Kundalini Yoga Outside

Breathing 

Experience: Breathing

Follow along with this script

Begin to breathe in through your nose and out through your mouth... this is a very relaxing way to breathe, maybe a little unfamiliar but you will get used to it… Allow your belly to be soft and relaxed... If the belly is soft and relaxed, more air goes to the bottom of the lungs where there is better oxygen exchange. Oxygen feeds all the cells in your body, improves their metabolism...

 

If the belly is soft and relaxed, it helps to activate the vagus nerve. Vagus means “wandering” in Latin.

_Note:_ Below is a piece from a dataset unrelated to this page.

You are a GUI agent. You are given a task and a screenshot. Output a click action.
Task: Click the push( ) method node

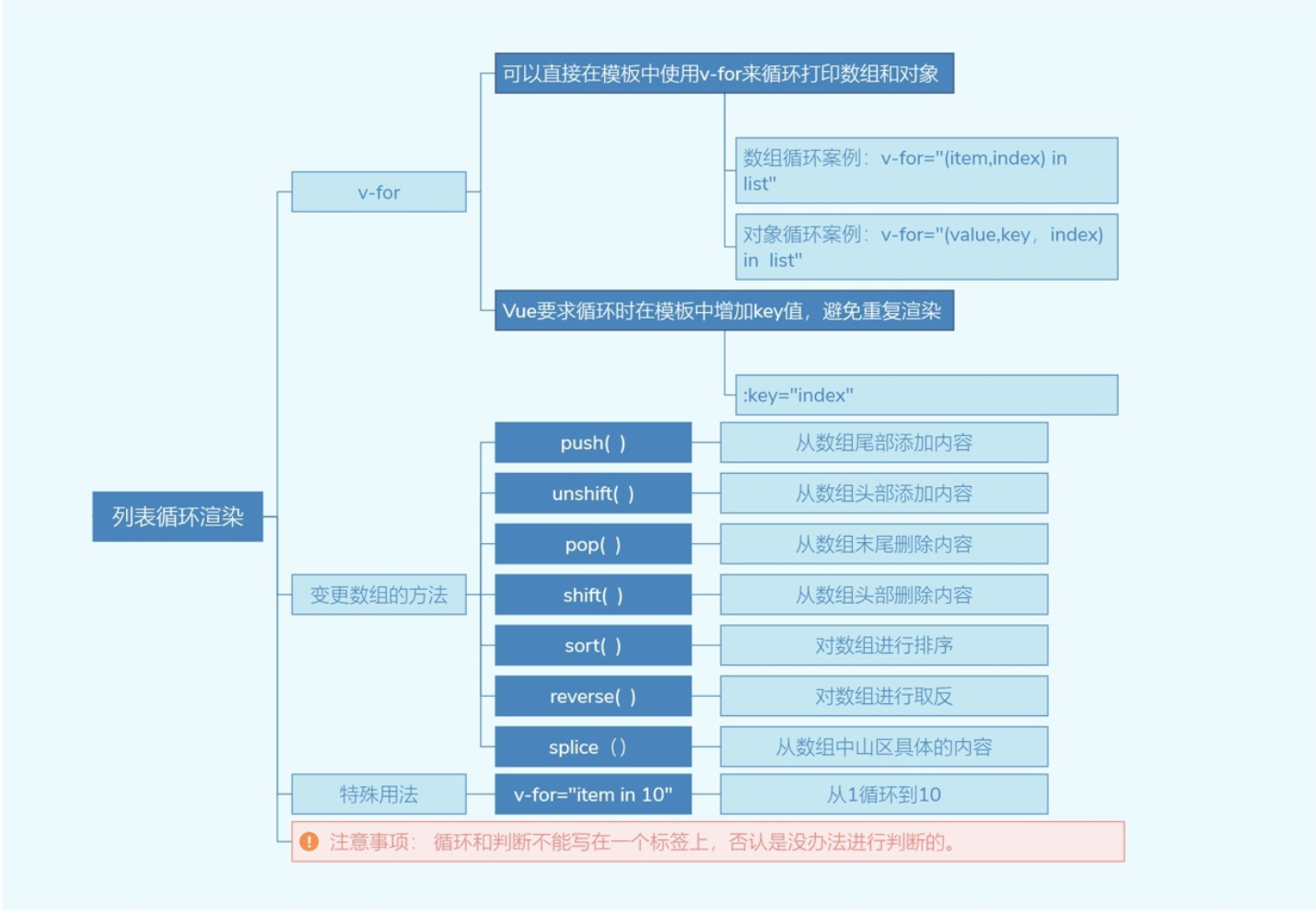point(593,443)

This nerve wanders up from the belly, through the chest to the central nervous system, to the brain... it quiets the body, slows heart rate, improves digestion, lowers blood pressure, helps muscles to relax... It also quiets the mind... it reduces activity in the amygdala, a part of the emotional brain that registers fear and anger and exerts control over them... The vagus nerve is the antidote to the “fight or flight” response, to the stress response...When you breathe slowly and deeply like this, you are also stimulating activity in the frontal part of your cerebral cortex, in areas of the brain responsible for self-awareness, thoughtful decision-making and compassion. One branch of the vagus nerve connects with centers in our brain that make it easier to bond with other people. So when you are breathing slowing and deeply, in through your nose and out through your mouth, with your belly soft and relaxed, you are relaxing your body and bringing your body into balance... you are quieting the “fight or flight” response, calming and focusing your mind... and you are also making it easier to connect with other people to feel the closeness which helps to relieve stress...

 

As you continue Soft Belly breathing, you’re relaxing your body, quieting your mind, decreasing your fear and anger, and enhancing your judgment. You’re becoming more compassionate to yourself and to others, allowing yourself to connect more easily and closely to them.

 

Breathing slowly and deeply, in through your nose and out through your mouth, with your belly soft and relaxed, sets the stage for relaxation in all your muscles. I’m going to help you relax those muscles now. Each time I guide your attention to a muscle group or a part of your body, breathe twice, slowly and deeply, and become aware of the relaxation in those muscles.

 

Breathe slowly and deeply and, as you exhale, feel the relaxation in your pelvis and your buttocks. Now breathe slowly twice more, and feel your thighs and knees relax; now your lower legs and feet. Breathe twice more and, as you exhale, feel the relaxation in your back. 

 

Breathing twice more, feel your chest and shoulders relax as you exhale. Continue breathing slowly and deeply. Relax. As you continue to breathe, feel the relaxation in your upper arms; your forearms; your hands. With each exhalation, you’ll feel more relaxed. Breathe twice more and as you exhale, feel the relaxation in the muscles of your neck, face, and head.

Continue breathing slowly and deeply for another few minutes, feeling your whole body relax with each exhalation. To encourage and deepen this process, continue to say to yourself “Soft” as you breathe in, and “Belly,” as you breathe out. If thoughts come, let them come and let them go. Gently bring your mind back to “Soft . . . Belly.” 

 

After about ten or twelve minutes, slowly, gently open your eyes and let your attention come back into the room.

Experience: Drawing

Follow along with this script

We use drawings as a vehicle for self-discovery. These drawings are designed to help you prepare for the next steps in the self-care process you have begun in the group. Remember, this is not an art project. Just relax into the experience. Close your eyes, and take a few moments to breathe deeply and move into that relaxed state where you have easiest access to your unconscious wisdom. Continue relaxing, trusting that you’ll receive exactly what’s right for you at this moment.

 

Drawing 1: 

 

  • Close your eyes and spend a few minutes imagining yourself as you are now. Open your eyes.

  • Begin to draw. Let the drawing take whatever shape it needs to take. Allow your hand to move to pick the colors and form the shapes that want to be formed, trusting the process. This should take around five to seven minutes. 

  • Once you’ve finished, move on to the next drawing. 

 

Drawing 2: 

 

  • Close your eyes and spend a few minutes imagining where you would like to be. Now open your eyes. 

  • Begin drawing yourself how and where you would like to be. You can interpret this any way you like—where you’d like to be in your work, your relationship, your health, or your spiritual life or how you would like to be as a person, as a parent, in your self-care process. Whatever comes, let it express itself on the page. This should take around five to seven minutes. 

  • Once you’ve finished, move on to the next drawing.

 

Drawing 3:  

 

  • Close your eyes and spend a few minutes imagining how you’re going to get from where you are now to where you want to be. Open your eyes.

  • Begin drawing how you are going to get there. Just let it come from deep inside and emerge on the page. This should take around five to seven minutes. 

  • Stop drawing, knowing that your drawings may be unfinished, and you can always work with them further. And also knowing that at another time, you can do other drawings.